Por: Raúl Contreras Bustamante
El pasado 24 de octubre se cumplieron 78 años del nacimiento de la ONU, pues fue en 1945 cuando entró en vigor la Carta de las Naciones Unidas. Después de los horrores de la Segunda Guerra Mundial, el mundo necesitaba renovar sus votos por la paz, así como sustituir el fracaso y sueños rotos de la “sociedad de las naciones”.
Se trata de la organización mundial con mayor legitimidad, poder de convocatoria e impacto normativo en todo el orbe. Dentro de sus objetivos se encuentra “preservar a las generaciones venideras del flagelo de la guerra”.
Sin embargo, esta conmemoración viene a empañarse con el reciente estallido de un nuevo episodio de guerra —en su larga historia de enfrentamientos— entre Israel y Palestina, el cual se suma a una lista de cuando menos 108 conflictos armados que se están desarrollando a lo largo de todo el mundo, de acuerdo con los datos de la Academia de Derecho Internacional Humanitario y Derechos Humanos de Ginebra.
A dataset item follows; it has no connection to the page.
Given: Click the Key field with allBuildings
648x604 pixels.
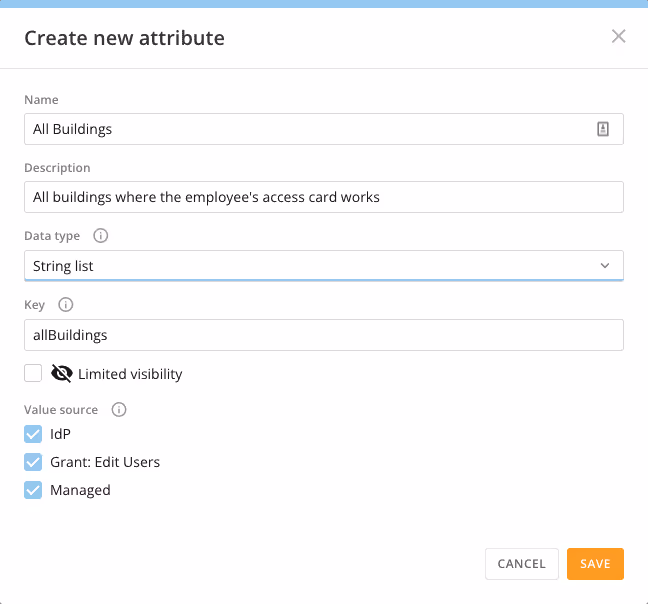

De tal suerte, que si bien es cierto desde el fin de aquella Segunda Guerra Mundial no ha existido en el mundo un conflicto armado de dimensiones similares, nos encontramos muy lejos de poder afirmar que el mundo está viviendo en paz desde entonces.
Pero los flagelos y males que aquejan a la humanidad van más allá de las guerras. La crisis de derechos humanos que la pobreza trae aparejada; aunada a la falta de empatía y solidaridad de casi todas las naciones ricas, ha hecho que la brecha de desigualdad sea cada vez más profunda.
Ante esto, la ONU puso en marcha la adopción de la Agenda 2030 para el Desarrollo Sostenible. Se trata de una estrategia que debiera regir los programas de desarrollo a nivel mundial durante 15 años, cuyo plazo va acercándose.
Fueron 193 Estados miembros que se comprometieron a la implementación de 17 Objetivos —con 169 metas— de carácter integrado e indivisible, que abarcan las esferas económica, social y ambiental.
A siete años de la fecha establecida para alcanzar las metas propuestas, su cumplimiento se ve cada día más difícil. Por ejemplo, en lo relativo a los aspectos de frenar el calentamiento global, cuyas repercusiones en los fenómenos naturales traen consigo devastación para la población.
Una demostración palpable es el caso del reciente huracán padecido por Guerrero, cuya catastrófica evolución se dio en menos de 12 horas, dejando sin capacidad de prevención y reacción a las autoridades mexicanas.
Otro de los objetivos fijados por la ONU, fue garantizar una educación de calidad, que debido a la irrupción de la pandemia generada por covid-19, con seguridad tampoco se podrán alcanzar los objetivos anhelados. Existen datos que señalan que ya en abril de 2020, cerca de mil 600 millones de niños y jóvenes estaban fuera de la escuela, lo que con seguridad cambiará de manera drástica sus vidas, sobre todo las de aquellos más vulnerables y marginados.
Ante esta crisis mundial, las universidades justifican su existencia, porque son los lugares donde habrá de seguirse generando conocimiento para proponer soluciones a los problemas globales, al tiempo que ayuden a forjar una sólida conciencia social, envuelta en una sensible empatía.
En estos momentos en que se discute la aprobación del Presupuesto de Egresos en nuestro país, hay que insistir en que la apuesta a largo plazo debe ser por la educación. Su financiación debe ser vista no como un gasto, sino como una inversión estratégica.
Hoy más que nunca, hay que decirlo con claridad: No habrá un proyecto futuro de nación sin universidades públicas fuertes.
Como Corolario las palabras de Francois Mitterrand: “Una sociedad sólo sobrevive gracias a sus instituciones”.